- Born: 14 June 1906
- Died: 23 July 1986
- Scientific career
- Fields: high altitude physiology and aviation medicine

= Bryan Matthews =

British professor of physiology

Sir Bryan Harold Cabot Matthews, (14 June 1906 – 23 July 1986) was Professor of Physiology, Cambridge University 1952–1973, emeritus professor thereafter and Life Fellow of King's College, Cambridge.

Matthews was educated at Clifton College and King's College, Cambridge, where he took a degree in physiology and became a research student of Edgar D. Adrian, working with him, and later with Donald Henry Barron on the recording of single nerve impulses. He was elected Fellow of the Royal Society in 1940 for his foundational work on electro-encephalography, but later moved into the study of high-altitude physiology and aviation medicine.

He was a fellow of King's College from 1929, onwards and was appointed director of studies in medicine in 1932. During the Second World War he was the appointed the head of the Royal Air Force's Physiological Research Unit, followed by a short-term position as the head of the RAF Institute of Aviation Medicine (1944-6). Matthews returned to Cambridge and succeeded Adrian as the professor of physiology from 1952, until his retirement in 1973.
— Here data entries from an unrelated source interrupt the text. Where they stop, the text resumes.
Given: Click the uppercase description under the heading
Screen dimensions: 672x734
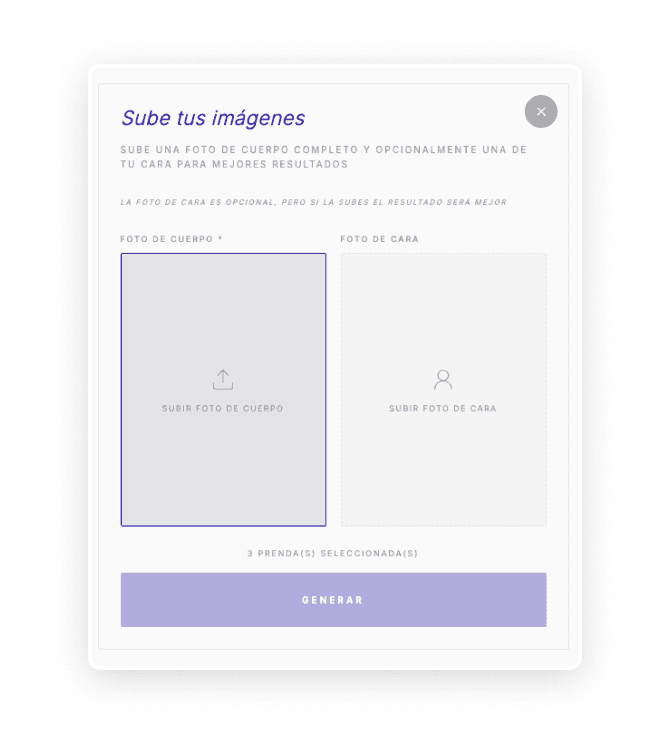Looking at the screenshot, I should tap(323, 157).
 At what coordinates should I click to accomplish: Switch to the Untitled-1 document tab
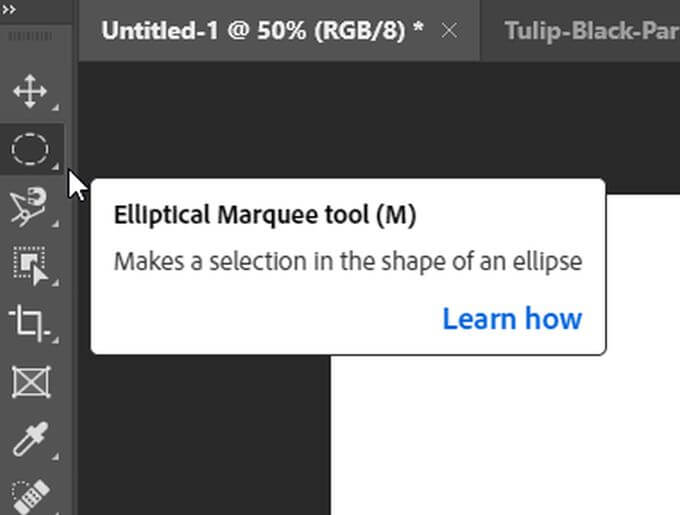262,30
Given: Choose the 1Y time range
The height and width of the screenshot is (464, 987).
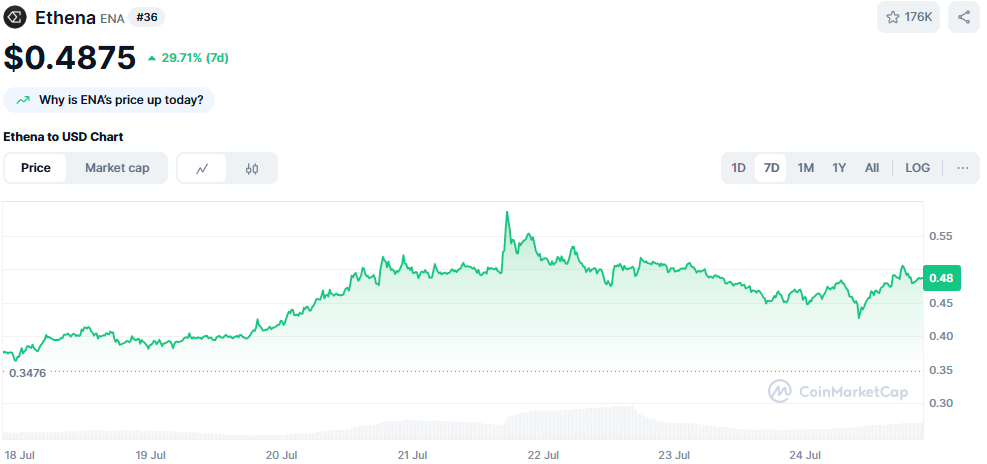Looking at the screenshot, I should 839,168.
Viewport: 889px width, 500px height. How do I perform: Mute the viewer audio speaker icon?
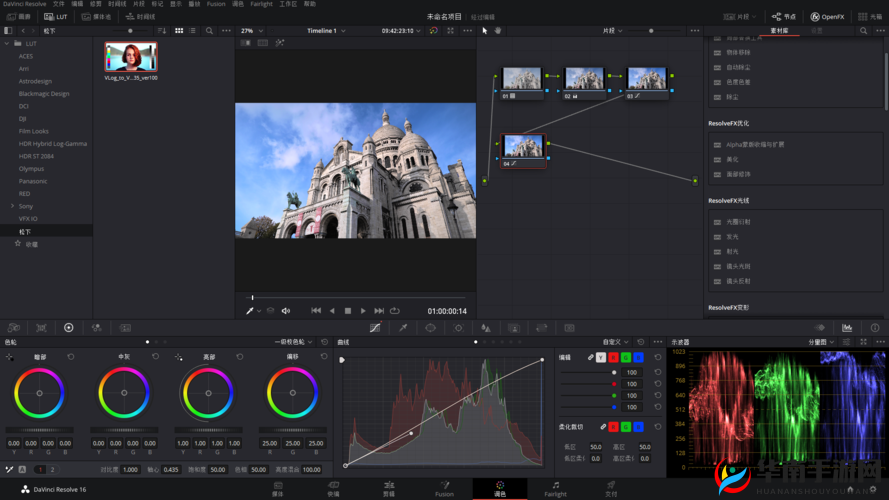(x=285, y=311)
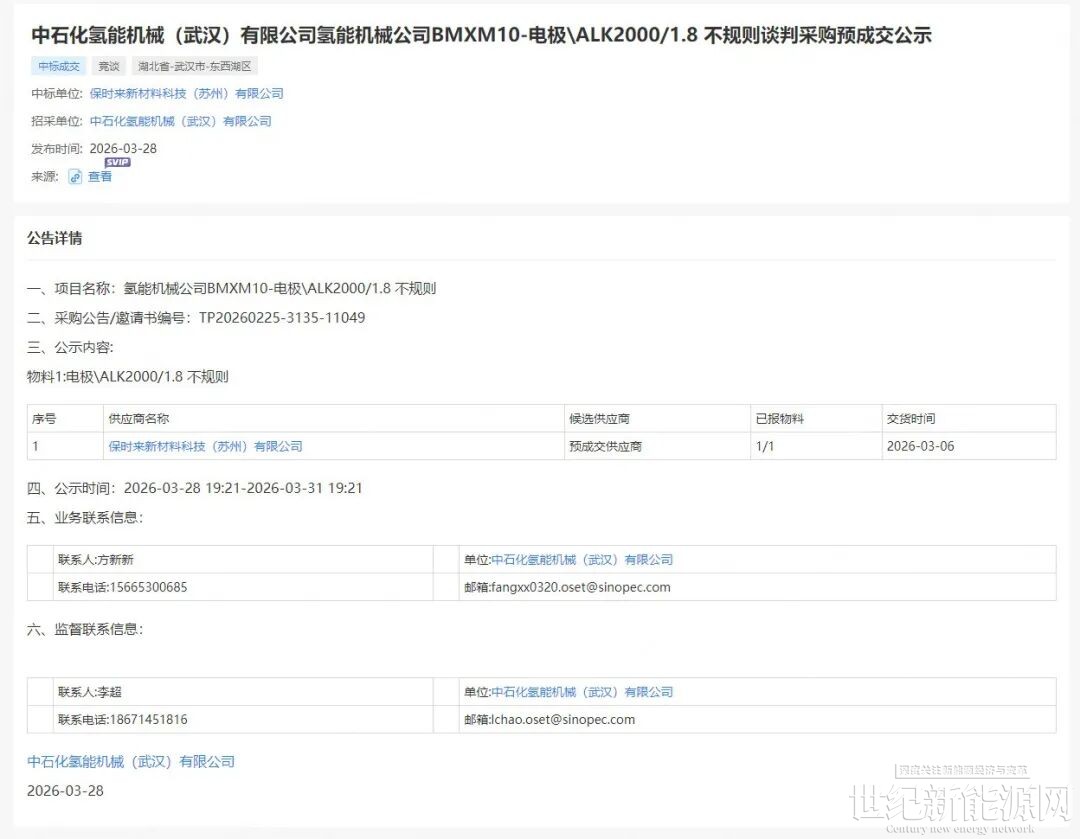Open winning bidder 保时来新材料科技 link in header
Image resolution: width=1080 pixels, height=839 pixels.
coord(187,94)
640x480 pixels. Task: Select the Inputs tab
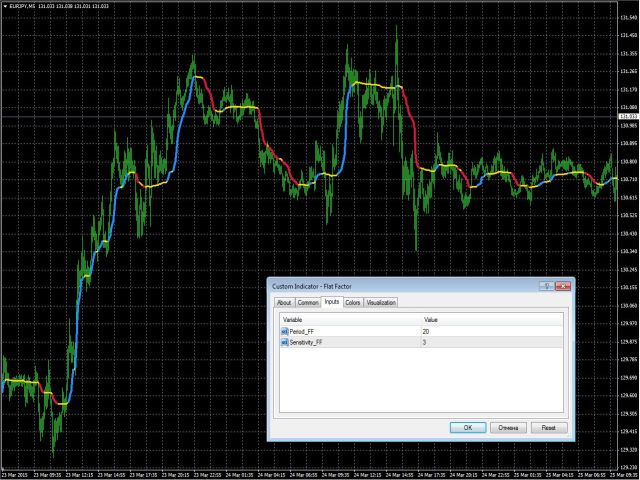pos(332,302)
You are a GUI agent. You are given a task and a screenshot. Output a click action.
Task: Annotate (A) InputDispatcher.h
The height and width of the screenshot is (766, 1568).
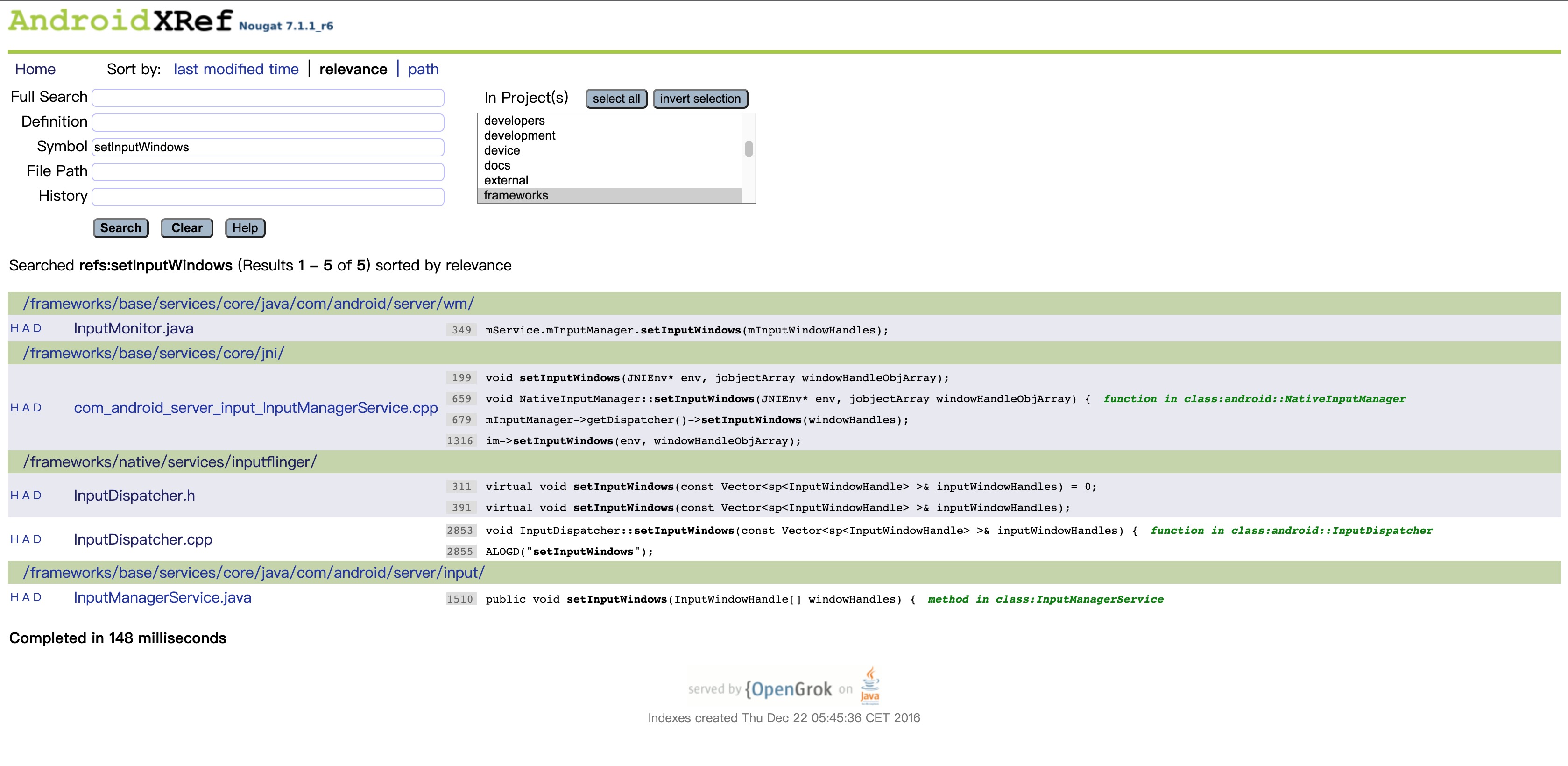(x=26, y=495)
Matthews married Rachel Eckhard, who has been a research student in the laboratory where he was an undergraduate, having two daughters and a son (Peter Matthews, who became a professor of physiology in Oxford). The marriage was later dissolved and he remarried Audrey Stewart.

Matthews' elder brother was the zoologist Leonard Harrison Matthews and his uncle the chemical scientist Lt-Col Edward Frank Harrison, inventor of the first serviceable gas mask.